Selasa, 7 Februari 2012 – 16:17 WITA Telah dibaca 1728 kali

SBM Tulude Bersama Jemaat Buntalo

Gelaran adat tulude.

Bupati Bolmong Hi Salihi B Mokodongan menghadiri perayaan Tulude Jemaat GMIBM (Gereja Masehi Injili di Bolaang Mongondow) '‘Sola Gratia’' Buntalo di Gedung Gereja Jemaat GMIBM Sola Gratia Desa Buntalo, Kecamatan Lolak, Jumat (2/2) akhir pekan lalu.

Kegiatan tersebut dihadiri Ketua Kompelsus Wanita Kaum Ibu Sinode GMIBM Ester Yulin Tangkere-Papuling SKM, ME, Camat Lolak Ny Hj Farida Mooduto Spd diwakili Sekcam Irwan Suikromo SH, anggota DPRD Bolmong Eliesar Nangkoda, Ketua Badan Pekerja Majelis Jemaat GMIBM '‘Sola Gratia’' Buntalo Pdt N Kumakauw-Lapian, Sekretaris Pnt JM Tulende, dan Sangadi Buntalo Yolaheti Lumiu.

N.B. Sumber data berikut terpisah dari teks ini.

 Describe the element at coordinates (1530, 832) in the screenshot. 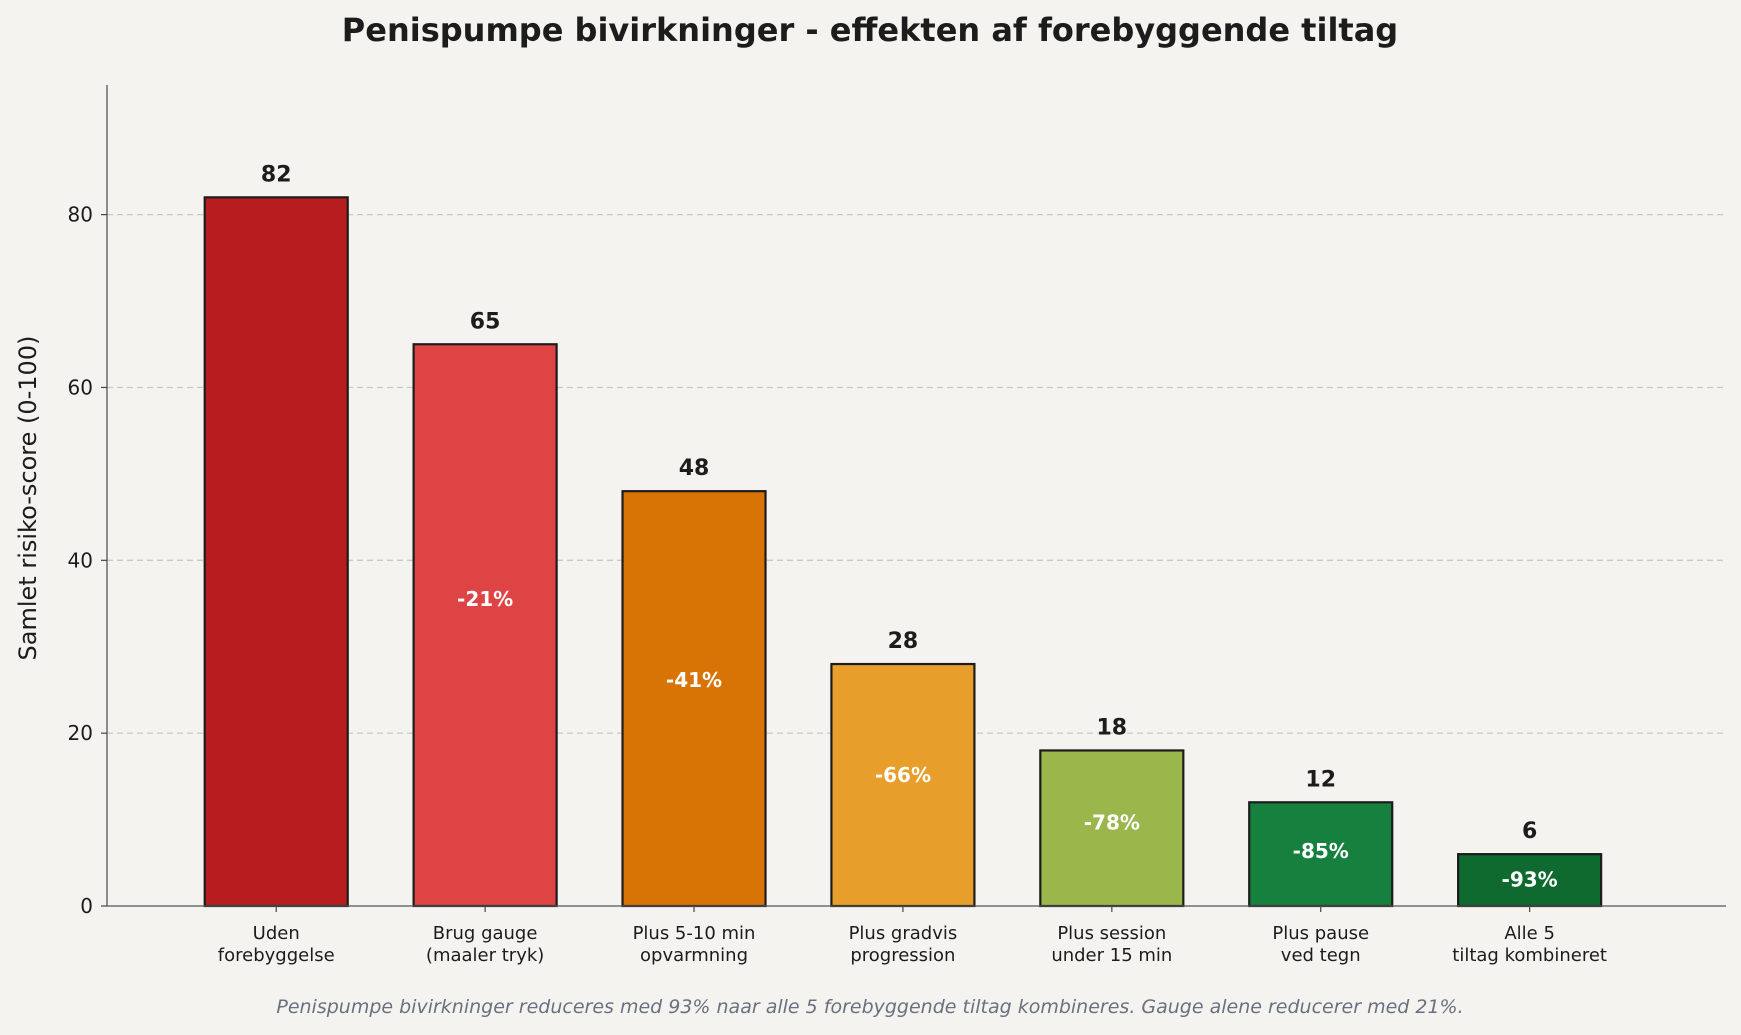

I see `bar-value-label: 6` at that location.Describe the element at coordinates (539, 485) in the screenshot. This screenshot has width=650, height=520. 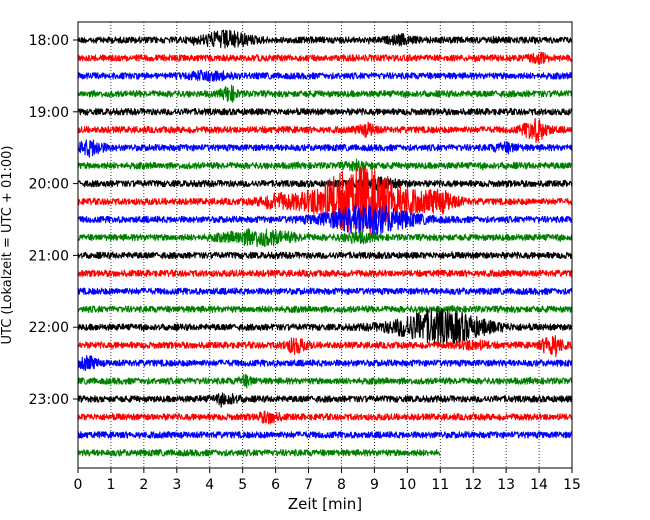
I see `x-tick-label: 14` at that location.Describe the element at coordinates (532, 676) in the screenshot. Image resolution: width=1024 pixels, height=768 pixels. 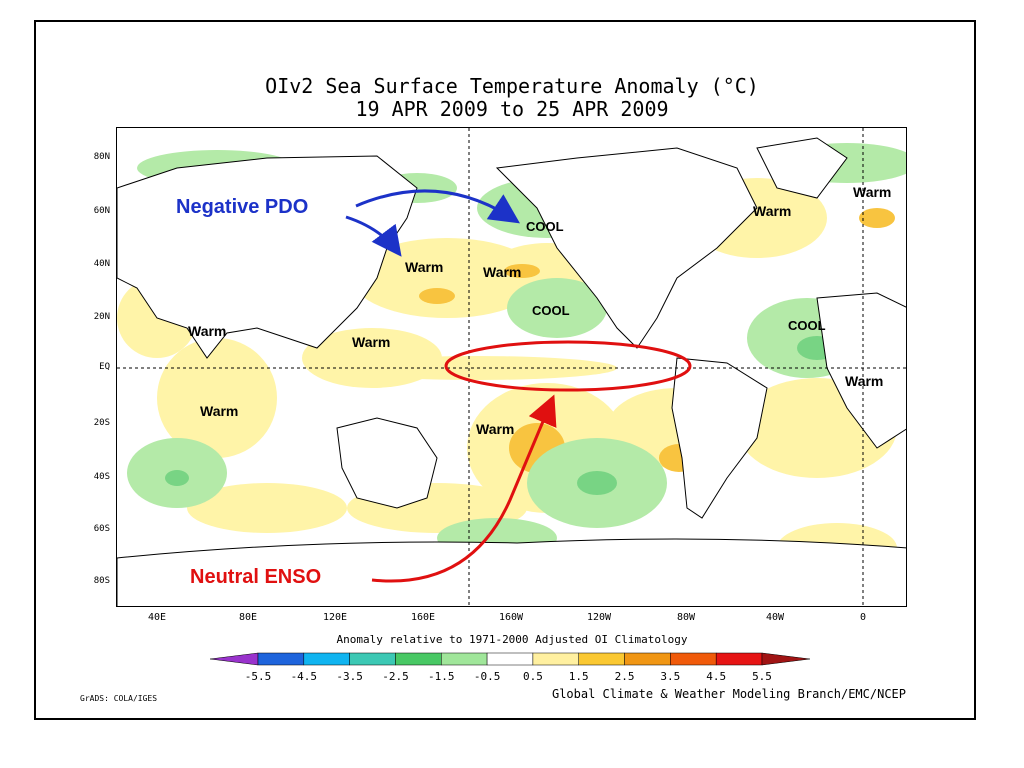
I see `colorbar-tick-label: 0.5` at that location.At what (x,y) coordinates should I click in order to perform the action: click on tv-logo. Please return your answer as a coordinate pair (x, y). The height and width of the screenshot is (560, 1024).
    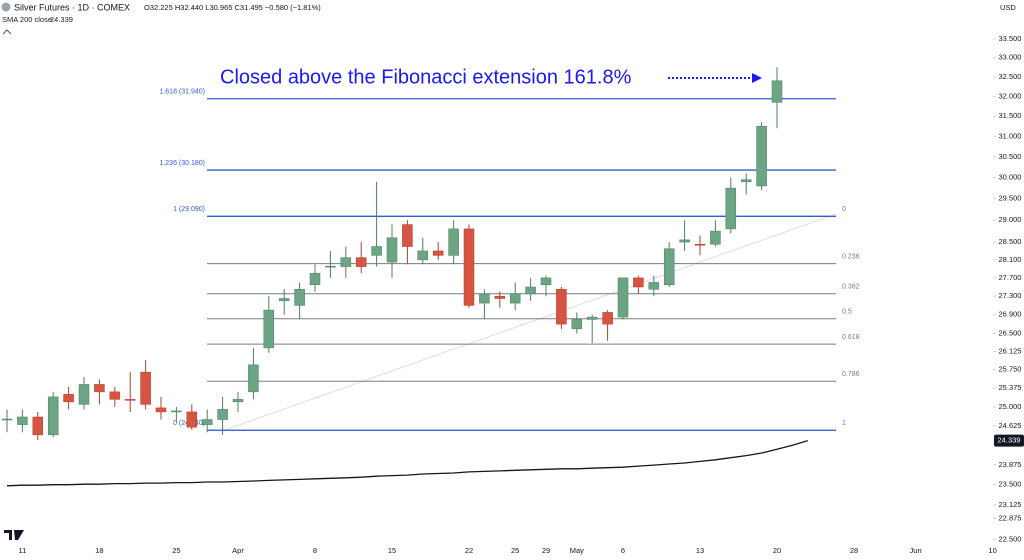
    Looking at the image, I should click on (14, 535).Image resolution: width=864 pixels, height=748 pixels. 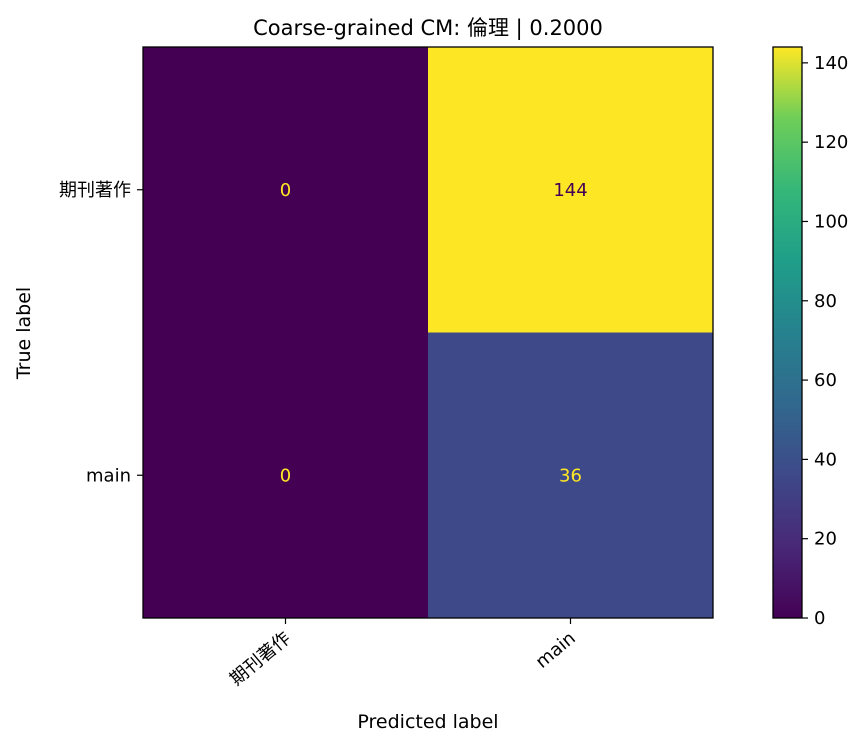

Salihi mengatakan, perayaan tulude merupakan ungkapan rasa syukur, atas pertolongan, kekuatan, ketabahan, yang dikaruniakan Tuhan, dalam penyelenggaraan tugas, dan pelayanan di wilayah Buntalo ini. Olehnya, melalui momentum acara ini, dirinya menghimbau khususnya, kepada warga GMIBM jemaat Sola Gratia Buntalo, dan pada umumnya, seluruh lapisan masyarakat yang berada di kecamatan Lolak ini, agar senantiasa terus menggelorakan, semangat membangun dalam mengejar berbagai ketertinggalan, sehingga apa yang menjadi cita-cita warga jemaat, dan masyarakat akan dapat diwujudkan bersama. '‘Saya mengharapkan agar kiranya, kita tetap menjaga kerukunan, dan kedamaian. Hindari pertentangan yang merugikan, jangan mudah termakan oleh isu-isu yang tidak jelas’,' pesannya.

Ia mengingatkan, masyarakat se Bolmong untuk selalu menjaga hidup kebersamaan dan kedamaian. Apalagi tidak satupun agama yang mengajarkan agar umatnya saling bermusuhan. '‘Kita pelihara kehidupan bermasyarakat, berjemaat, dan dalam hubungan dengan pemerintah, kita juga saling kasih mengasihi antar sesama umat, agar daerah kita senantiasa aman dan damai’,' tutupnya.

Jubir Pemkab Bolmong Hj Sitti Rafiqah Bora SE menambahkan, bupati selain menghadiri kegiatan seremoni tulude juga melihat langsung lomba masemper ibu-ibu dari kolom 1 sampai dengan kolom 13 se jemaat Desa Buntalo. Bahkan bupati dijemput adat Sangihe dengan menggunakanpaporong (topi adat) dibalut dengan selendang adat. '‘Pak bupati tidak lupa menyampaikan pesan leluhur mototompiaan, mototabian bo mototanoban (saling memperbaiki, saling menyayangi, dan saling mengingatkan, red) menuju terwujudnya Bolmong yang berbudaya, berdaya saing dan sejahtera’,' kata Rafiqah, didampingi Kasubag Pengumpulan Informasi dan Pemberitaan Ronald Mokoginta SIP.